_EXERCISE INSTRUCTIONS_
Pick out every line in the records below that contains the word "Toggle", and copy each one.
>> START RECORDS SHOWN
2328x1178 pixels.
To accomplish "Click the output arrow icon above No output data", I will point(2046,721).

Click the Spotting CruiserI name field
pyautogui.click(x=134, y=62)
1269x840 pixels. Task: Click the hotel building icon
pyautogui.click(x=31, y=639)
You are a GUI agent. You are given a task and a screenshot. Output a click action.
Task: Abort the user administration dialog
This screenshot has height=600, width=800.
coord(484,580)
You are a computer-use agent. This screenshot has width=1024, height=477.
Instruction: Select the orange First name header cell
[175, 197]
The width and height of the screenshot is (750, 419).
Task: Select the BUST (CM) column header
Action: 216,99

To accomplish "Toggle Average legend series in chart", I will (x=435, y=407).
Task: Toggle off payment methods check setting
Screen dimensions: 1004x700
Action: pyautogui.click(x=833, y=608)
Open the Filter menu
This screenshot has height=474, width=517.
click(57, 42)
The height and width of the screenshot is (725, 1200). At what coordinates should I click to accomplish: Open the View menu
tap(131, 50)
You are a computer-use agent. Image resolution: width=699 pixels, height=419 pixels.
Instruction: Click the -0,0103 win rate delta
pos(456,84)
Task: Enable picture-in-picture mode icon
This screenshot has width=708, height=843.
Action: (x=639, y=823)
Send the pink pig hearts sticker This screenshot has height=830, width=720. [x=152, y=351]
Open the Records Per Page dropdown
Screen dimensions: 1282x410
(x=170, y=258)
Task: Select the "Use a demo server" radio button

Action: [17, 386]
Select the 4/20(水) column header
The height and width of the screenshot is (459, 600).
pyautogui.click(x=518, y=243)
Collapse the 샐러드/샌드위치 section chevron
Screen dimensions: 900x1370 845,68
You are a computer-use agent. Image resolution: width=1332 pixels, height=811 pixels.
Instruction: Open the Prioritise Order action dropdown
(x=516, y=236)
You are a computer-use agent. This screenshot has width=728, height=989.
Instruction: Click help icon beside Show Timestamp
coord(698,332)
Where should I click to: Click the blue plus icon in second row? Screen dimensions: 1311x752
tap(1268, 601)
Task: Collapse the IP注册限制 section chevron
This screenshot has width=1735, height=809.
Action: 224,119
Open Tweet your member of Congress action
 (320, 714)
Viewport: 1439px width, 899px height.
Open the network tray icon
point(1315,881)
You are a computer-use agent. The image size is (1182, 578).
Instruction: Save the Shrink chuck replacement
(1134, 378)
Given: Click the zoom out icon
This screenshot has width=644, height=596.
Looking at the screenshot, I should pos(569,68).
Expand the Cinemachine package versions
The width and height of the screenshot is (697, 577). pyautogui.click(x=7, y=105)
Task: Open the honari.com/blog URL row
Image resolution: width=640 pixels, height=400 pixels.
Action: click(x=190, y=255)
>> END RECORDS SHOWN
_EXERCISE OUTPUT_
To accomplish "Toggle Average legend series in chart", I will (x=435, y=407).
Task: Toggle off payment methods check setting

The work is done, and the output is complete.